#### Document segment
▼

Secondhand smoke exposure raises risk of oral cancer by 50%

By Melissa Busch, DrBicuspid.com associate editor

May 4, 2021 -- Exposure to secondhand tobacco smoke may increase a person's risk of developing lip, mouth, and throat cancers by more than 50%, according to a systematic review published on April 26 in Tobacco Control.

Those who breathe in secondhand smoke for more than 10 to 15 years may be twice as likely to develop oral cancer as people not exposed to passive smoke, the authors wrote.

"Our systematic review and meta-analysis support a consistent and statistically significant association between [secondhand smoke] exposure and the risk of oral cancer," wrote the group, led by Kurt Straif, PhD, a visiting professor at the Schiller Institute for Integrated Science and Society at Boston College in Chestnut Hill, MA.

Health goes up in smoke

Smoking is linked to numerous diseases and negatively affects oral health, causing more dental plaque and worsening existing gum disease. Evidence has shown that exposure to secondhand smoke may cause inflammation in the oral cavity and impair salivary gland function, and it may directly affect teeth and microorganisms found in the mouth.

Smoking tobacco, using smokeless tobacco, drinking alcohol, and chewing betel quid are also known to increase the risk of developing oral cancers. Oral cancers account for approximately 448,000 new cases of cancer and about 228,000 deaths annually worldwide, according to the cancer statistics platform Global Cancer Observatory.

Despite these statistics, researchers believe the relationship between secondhand smoke and oral cancers has not been thoroughly examined. In 2009, the International Agency for Research on Cancer confirmed there was sufficient evidence to conclude that secondhand tobacco smoke is carcinogenic to humans and that exposure to the smoke causes lung cancer. Additionally, a positive link was reported between secondhand smoke exposure and cancers of the larynx and the pharynx, but not for any other cancer sites.

Since the agency's evaluation, several studies have been published that further examine the risks of passive smoking and oral cancer. However, they have not been included in a systematic review and meta-analysis until now, the authors wrote.

▲

#### Listed records
▼

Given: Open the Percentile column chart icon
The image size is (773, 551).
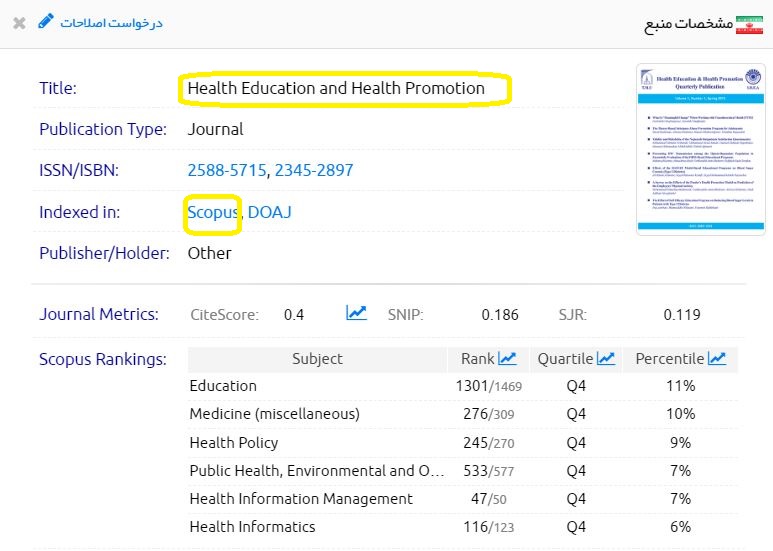Looking at the screenshot, I should (x=717, y=358).
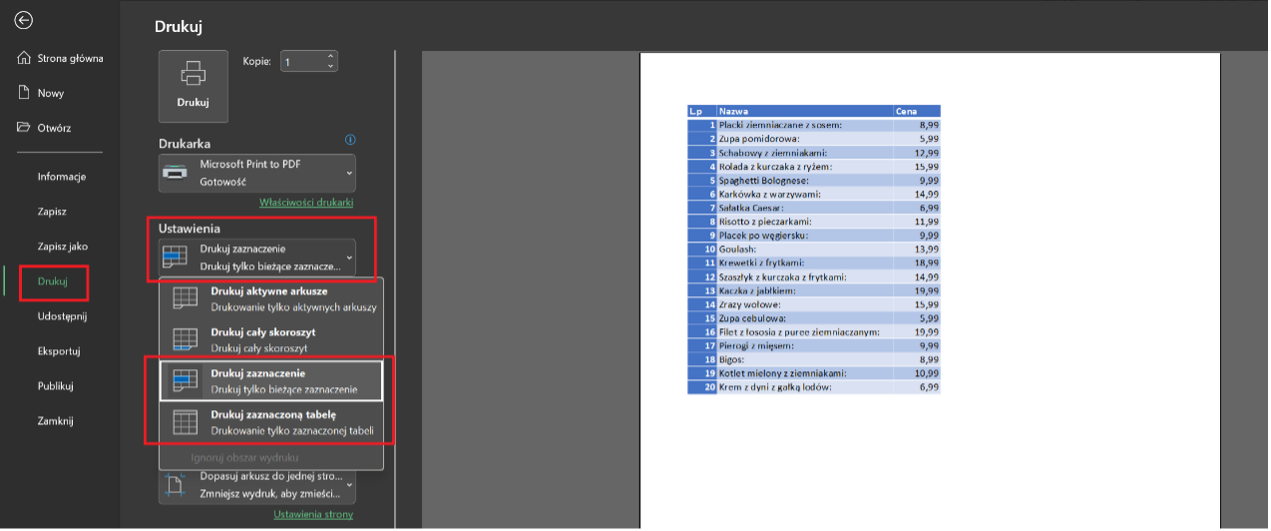Viewport: 1271px width, 531px height.
Task: Select Eksportuj in the sidebar
Action: (x=59, y=351)

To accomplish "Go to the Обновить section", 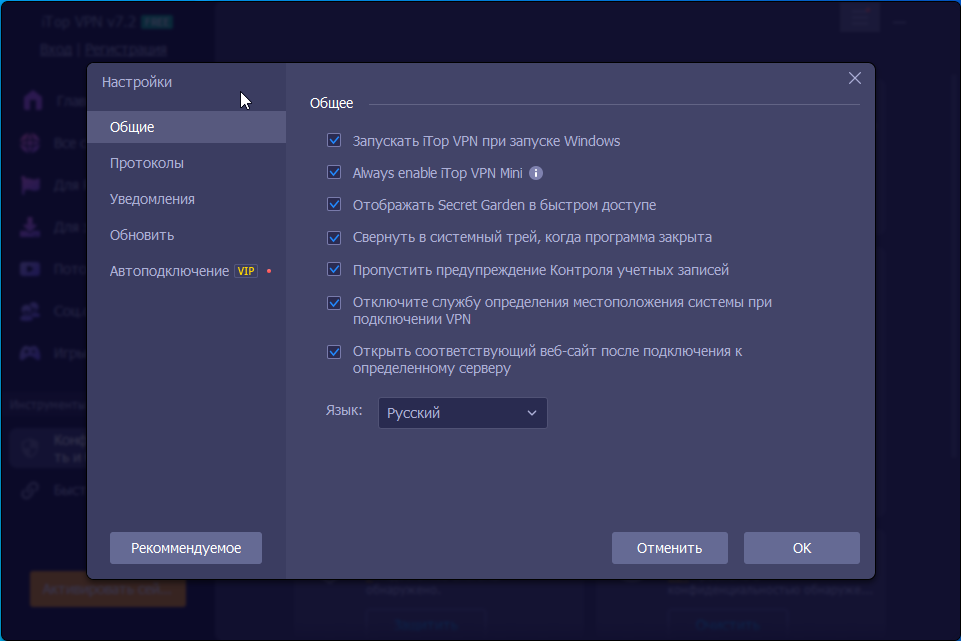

▲

#### Apply what you read
- A) Please print the passage of the secondhand smoke article verbatim, starting at "Despite these statistics, researchers" and ending at "now, the authors wrote.".
- B) Carry on the secondhand smoke article from the point where it stops.
The records can be set aside.

#### Answers for the tasks
- A)
Despite these statistics, researchers believe the relationship between secondhand smoke and oral cancers has not been thoroughly examined. In 2009, the International Agency for Research on Cancer confirmed there was sufficient evidence to conclude that secondhand tobacco smoke is carcinogenic to humans and that exposure to the smoke causes lung cancer. Additionally, a positive link was reported between secondhand smoke exposure and cancers of the larynx and the pharynx, but not for any other cancer sites.

Since the agency's evaluation, several studies have been published that further examine the risks of passive smoking and oral cancer. However, they have not been included in a systematic review and meta-analysis until now, the authors wrote.

- B)
To analyze potential links between secondhand smoke exposure and oral cancer risk, the researchers conducted a systematic review of studies published through May 10, 2020. They analyzed five studies that included a total of 6,977 people. Of those, 3,452 individuals were exposed to secondhand smoke and the remaining 3,525 were not exposed to smoke. These studies were conducted in North America, Asia, Europe, and Latin America.

Risk revealed

People who were exposed to smoke from burning cigarettes but who were not smokers themselves saw their risk of oral cancer increase by 50%, with an overall odds ratio of 1.51 (p = 0.0004), the authors wrote.

Those exposed to more than 10 or 15 years of secondhand smoke were more likely to develop oral cancer, with an odds ratio of 2.07 (p = 0.00001), than those who were not exposed to tobacco smoke.

The study did have several limitations, including the small number of studies included in the analysis. However, the overall number of cases and controls in the meta-analysis was high because several of the original studies pooled many individual studies. Future studies should be conducted to strengthen the evidence and address the limitations, they noted.

The review shows a consistent, significant association between secondhand smoke exposure and the risk of oral cancer, and the duration of exposure supports causal inference; therefore, the results should be used to adopt appropriate preventive measures within the World Health Organization's Framework Convention on Tobacco Control, the authors wrote.

"The identification of the harmful effects of [secondhand smoke] exposure provides guidance to public health professionals, researchers, and policymakers as they develop and deliver effective [secondhand smoke] exposure prevention programs," they concluded.